Linda Fairstein, Once Cheered, Faces Storm After ‘When They See Us’
She ran that department for 25 years, and of the thousands of investigations she oversaw, including the Robert Chambers “preppy killer” case, which ended with his guilty plea for manslaughter, the Central Park case was perhaps the most high profile.
In 2002, a report by the Manhattan district attorney’s office said that the convictions against the five should be vacated, and that there had been significant problems with the prosecution’s case.
The report said statements by the five defendants “differed from one another on the specific details of virtually every major aspect of the crime — who initiated the attack, who knocked the victim down, who undressed her, who struck her, who held her, who raped her, what weapons were used in the course of the assault, and when in the sequence of events the attack took place.” None of them accurately described where the jogger was attacked.
A dueling report, commissioned by the New York Police Department, found that no misconduct occurred during the investigation and said it was “more likely than not that the defendants participated in an attack upon the jogger.” One of the authors of the report, Stephen L. Hammerman, was the top legal adviser for the police department at the time.
[The Central Park Five discussed “When They See Us” with their onscreen counterparts.]
Daniel R. Alonso, who was a colleague of Ms.

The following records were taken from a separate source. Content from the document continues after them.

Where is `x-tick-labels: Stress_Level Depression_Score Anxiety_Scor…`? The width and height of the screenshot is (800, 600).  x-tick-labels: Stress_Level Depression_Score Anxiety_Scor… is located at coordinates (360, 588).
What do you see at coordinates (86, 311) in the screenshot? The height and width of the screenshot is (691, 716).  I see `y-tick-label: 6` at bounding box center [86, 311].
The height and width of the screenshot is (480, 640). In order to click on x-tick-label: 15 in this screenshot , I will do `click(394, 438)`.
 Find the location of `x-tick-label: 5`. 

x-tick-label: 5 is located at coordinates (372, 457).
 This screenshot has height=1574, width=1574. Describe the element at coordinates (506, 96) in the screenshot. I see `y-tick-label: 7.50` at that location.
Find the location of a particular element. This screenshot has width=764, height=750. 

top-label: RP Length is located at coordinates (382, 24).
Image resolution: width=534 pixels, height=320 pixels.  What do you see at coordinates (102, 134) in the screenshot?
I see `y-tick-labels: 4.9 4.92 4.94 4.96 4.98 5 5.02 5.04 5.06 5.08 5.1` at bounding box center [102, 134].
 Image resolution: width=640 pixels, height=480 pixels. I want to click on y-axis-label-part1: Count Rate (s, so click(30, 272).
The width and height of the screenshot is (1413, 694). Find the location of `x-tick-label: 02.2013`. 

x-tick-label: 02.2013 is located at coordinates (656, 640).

Fairstein’s at the district attorney’s office, said that while “it’s a terrible, terrible thing when someone gets wrongfully convicted,” he did not believe the case should overshadow Ms. Fairstein’s accomplishments.
“I think it’s terrible to ‘cancel’ someone’s entire career over one matter,” he said, citing Ms. Fairstein’s history of prosecuting rapists and lobbying for policies that benefit victims of sexual crimes.